— Aim of the task —
Repeat every entry word for word, skipping the pictures.

Data entries
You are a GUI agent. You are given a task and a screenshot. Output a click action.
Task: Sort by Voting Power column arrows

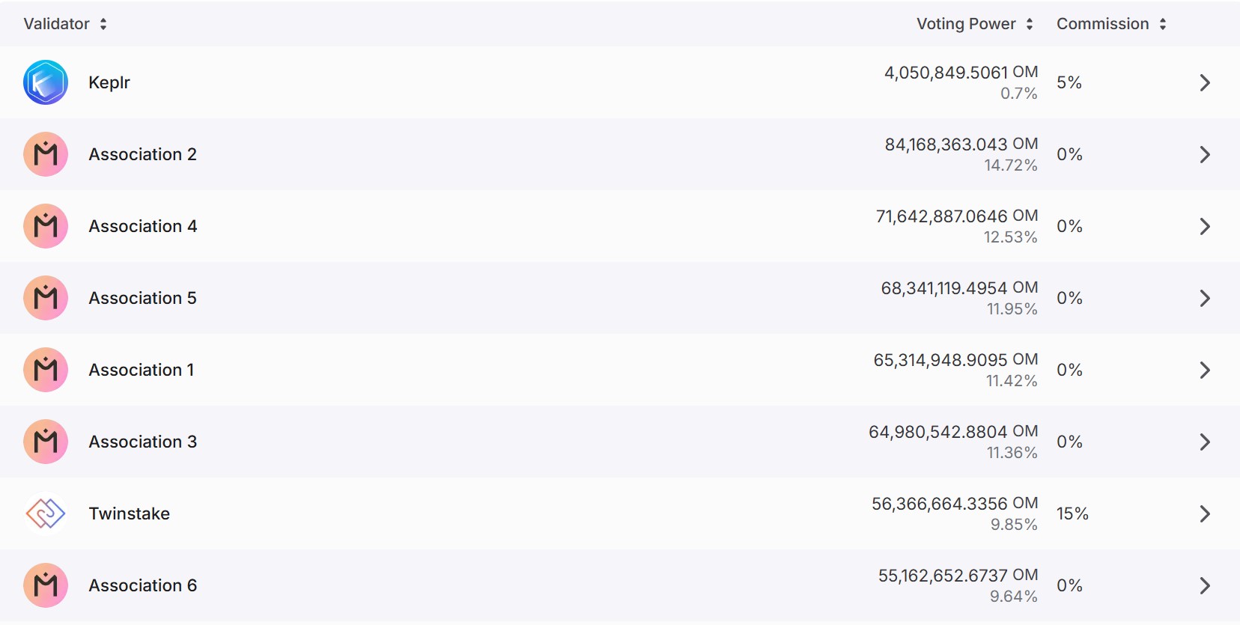pyautogui.click(x=1030, y=24)
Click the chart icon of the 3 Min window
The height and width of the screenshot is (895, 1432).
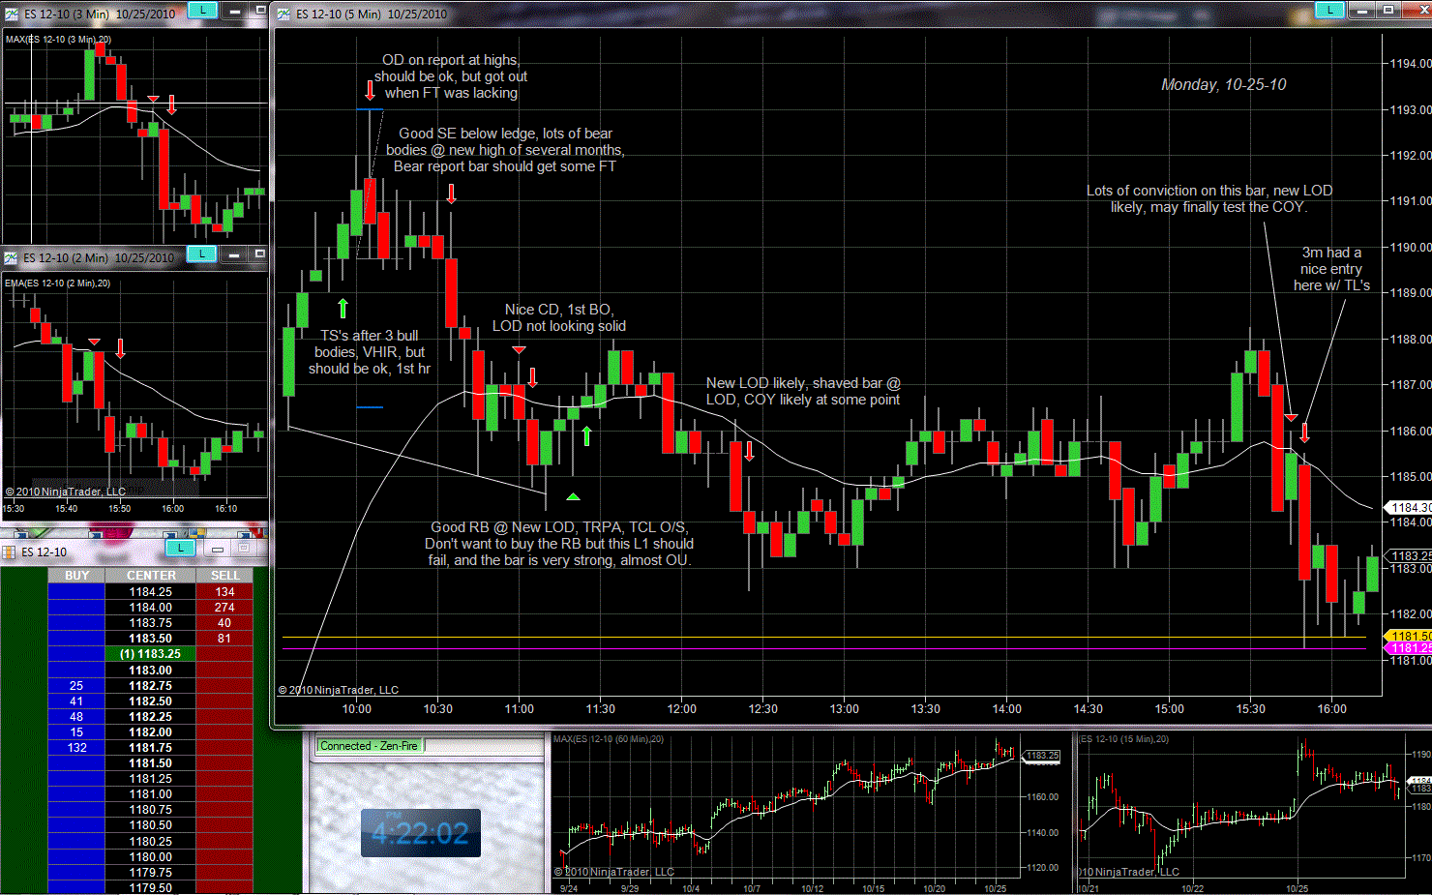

— Answer space —
You are a GUI agent. You are given a task and a screenshot. Output a click action.
Task: Sort by Voting Power column arrows

pyautogui.click(x=1030, y=24)
Click the chart icon of the 3 Min window
The height and width of the screenshot is (895, 1432).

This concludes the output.